Model learning with the conventional method can be challenged to keep pace with data that is evolving and exhibiting statistical non-stationarities. If a centralized model is learned on integrated data, “incremental updates” based on new data in some silos cannot be made, meaning that an entirely new global model must be learned from scratch to replace the existing model which is now based on stale assumptions. Also, if entirely new sources become available to the system, their data must be combined into the existing training set and a new model learned all over again. For large numbers of sources (sensors), the dimensionality of the integrated feature data themselves may present scaling challenges for the computational aspects of learning.
Online prediction can be challenged to provide real-time response because the new test inputs arriving to silos must be communicated to a central location to feed to the model. Depending on how the model was learned and constructed, if some data is late when decisions need to be made, missing data must be imputed and can lead to loss in performance.
The Collaborative Analytics Solution for Event Prediction
Collaborative Analytics (CA) automatically detects patterns in distributed high variety sources based on natively distributed algorithms that do not require integrating data. Reductions in cost and complexity make it an effective way to leverage more sources of data for superior detection at lower false alarm rates, and the approach scales well to very large numbers of sources (thousands+). The method also preserves privacy across silos because the raw data is never shared or combined. External sources for which the data could never be accessed and integrated can still be connected into the global networked decision process.

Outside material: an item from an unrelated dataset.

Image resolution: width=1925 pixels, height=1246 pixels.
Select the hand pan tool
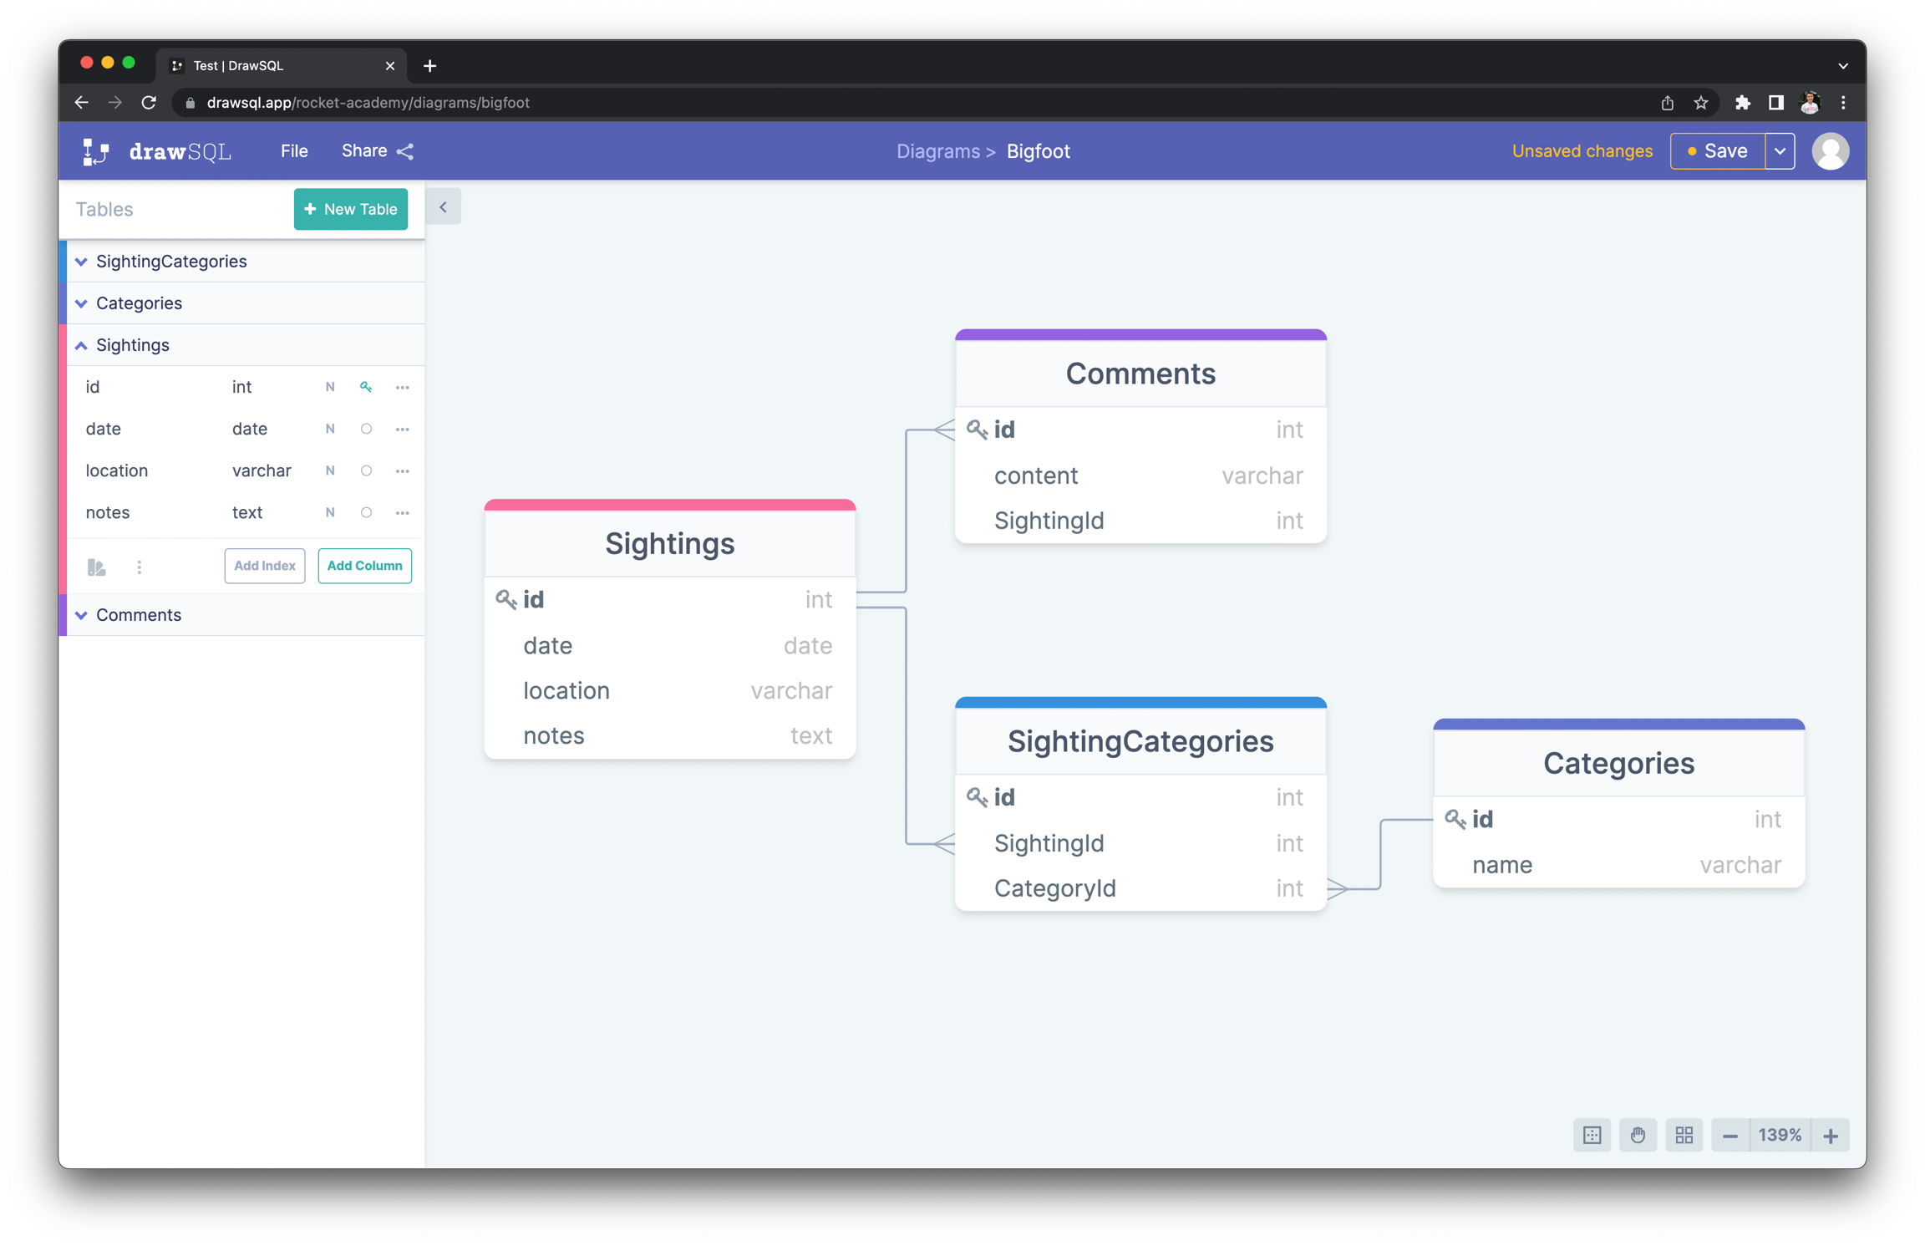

Model learning is highly adaptive because the global data model is learned over a collection of local models that are associated with the silos (via a hierarchical learning structure). This means that if local models are continuously refined and improved, either to extract more discrimination performance and/or to adapt to non-stationarities, they can be integrated incrementally to refresh the global model and improve the performance of the overall system, while it operates (no downtime offline). The decoupling of the local learning problems means that the best techniques may be applied to each silo, for example deep neural nets might be used for image data, random forests for text, and SVM’s for sensor data, and CA will compose those methods into an optimized global model that operates as a unified system.

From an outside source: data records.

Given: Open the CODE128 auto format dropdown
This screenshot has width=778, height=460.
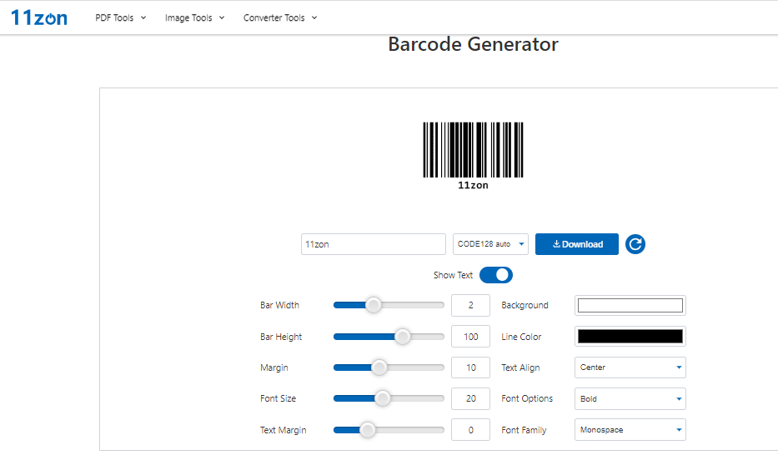Looking at the screenshot, I should 490,244.
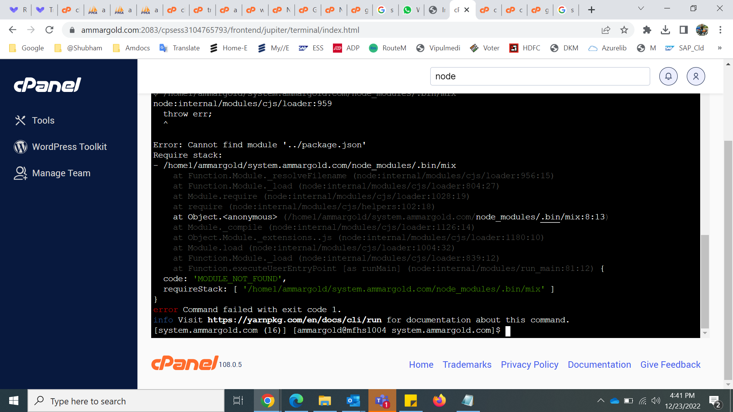
Task: Expand the tab search dropdown arrow
Action: tap(641, 9)
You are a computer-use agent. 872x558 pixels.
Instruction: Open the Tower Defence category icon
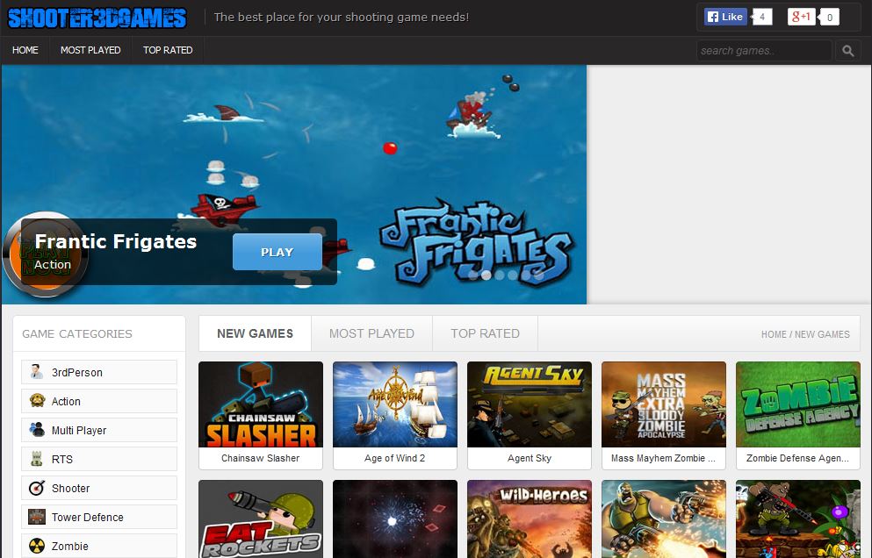(37, 517)
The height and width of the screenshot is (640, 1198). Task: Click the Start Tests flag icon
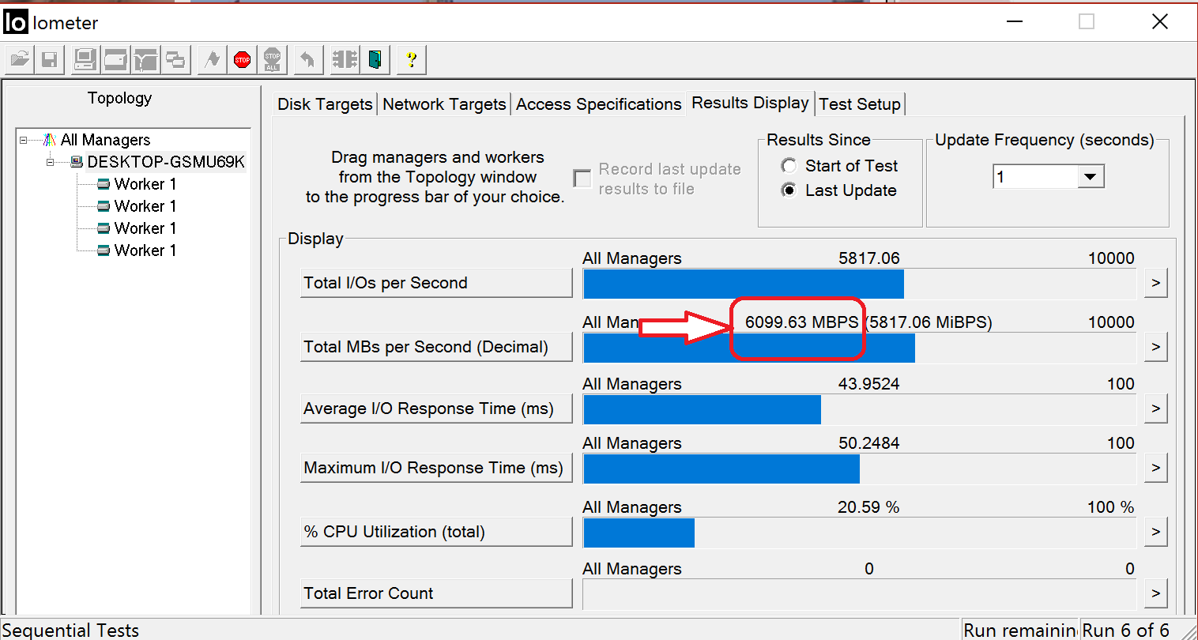[212, 59]
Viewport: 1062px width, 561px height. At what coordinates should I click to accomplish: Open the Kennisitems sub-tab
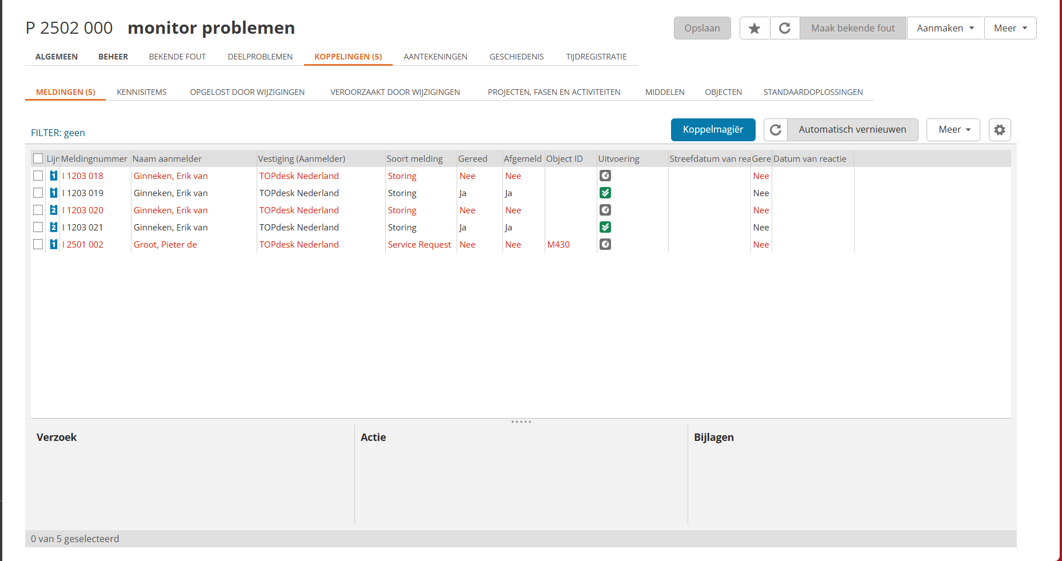point(142,92)
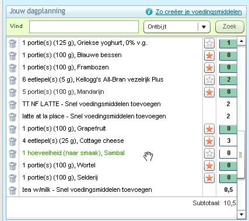Click the scrollbar down arrow at bottom

click(241, 215)
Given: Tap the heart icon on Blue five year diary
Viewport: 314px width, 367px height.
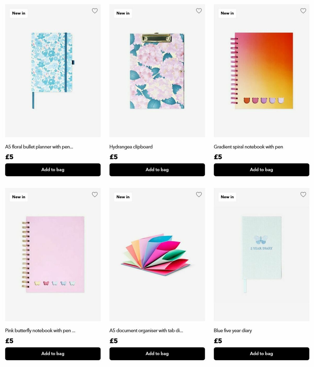Looking at the screenshot, I should (303, 194).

Online prediction is accelerated because there is no need to bring the raw data together, and the CA decision system will optimize on-the-fly and in real-time to provide the best performance possible with the information at hand when the system is queried, providing a graceful high performance solution to the missing data challenge.
If some silos are costly to include, they may be deferred and only selectively invoked only when residual ambiguity in the event prediction is too high and more information is required.
The Collaborative Analytics approach provides a cost effective and scalable way to leverage the most data possible for superior event prediction.